Они смотрят друг на друга.
Никто не хочет быть тем, кто первым уступит.
Должна сказать, что очень мило видеть, как эти двое разговаривают о чем-то, что не связано со мной.
— Бла-бла-бла, мы никогда не придем к согласию, но я уважаю твою точку зрения, хотя и считаю тебя идиотом, — говорю, махнув между ними. — Я закрыла эту тему для вас обоих. Теперь время ехать.
Мой отец бормочет что-то о том, как я испортила его веселье, когда наклоняюсь его обнять. Уже ночь, снаружи темно. Мы провели здесь весь день, и я устала.
Поднимаю Мэдди, она что-то бормочет во сне, ее тело тяжелое, когда я пытаюсь устроить ее поудобнее, голова покоится у меня на плече. Джонатан встает и протягивает руку моему отцу.
— Мистер Гарфилд, сэр.
Мой отец пялится на его вытянутую руку, прежде чем пожимает.
— Каннингем.
Это самое близкое к перемирию, что когда-нибудь будет между этими двумя. Джонатан уходит отсюда, не будучи кастрированным, и это прогресс. Он убирает руку, посмеиваясь.
Мы выходим, и я быстрыми шагами направляюсь к машине. Располагаю Мэдди на ее детском кресле и пристегиваю, когда слышу голос близко к нам.

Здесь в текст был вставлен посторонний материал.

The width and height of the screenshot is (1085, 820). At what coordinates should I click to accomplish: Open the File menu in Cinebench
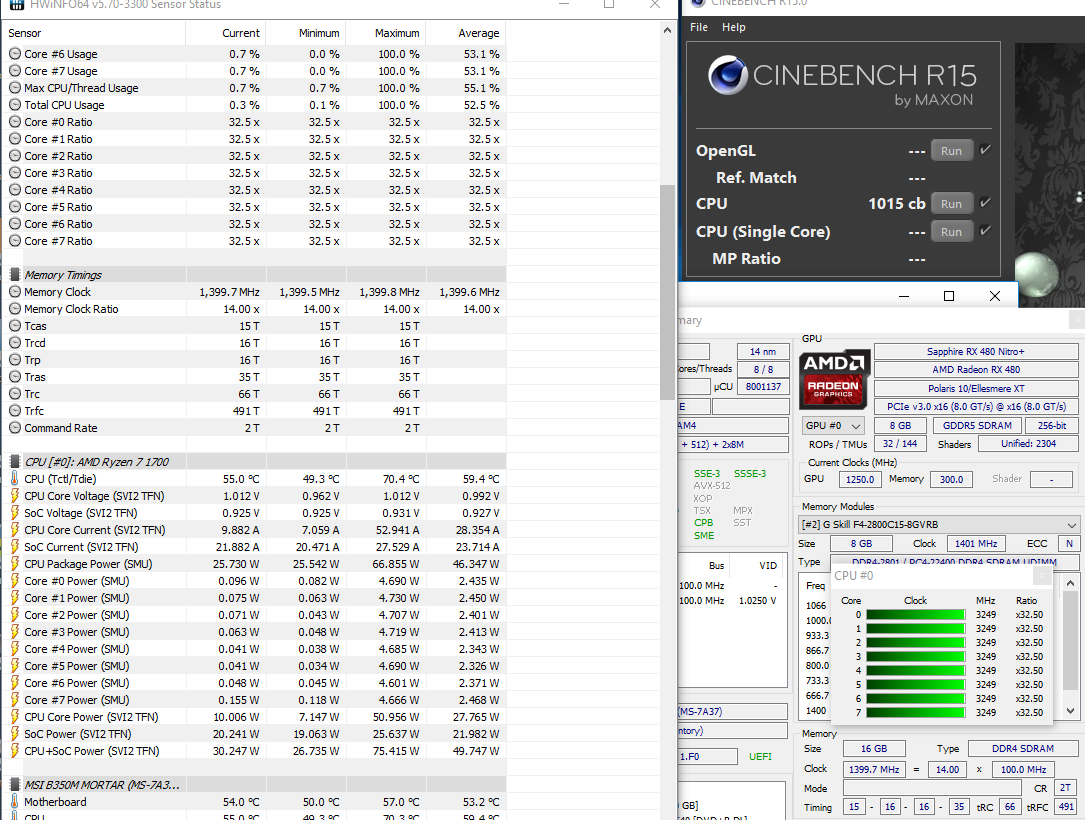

— Чей это ребенок, Джонни?
— Проваливай, — говорит Джонатан, когда я поднимаю голову и вижу рядом с нами парня, отчего мое сердце бьется быстрее. Репортер.
Он держит свой телефон, который все записывает, в вытянутой руке.
— Да ладно тебе, не будь таким, — говорит парень, подходя ближе. — Я выполняю свою работу.
— Отстань, — предупреждает Джонатан.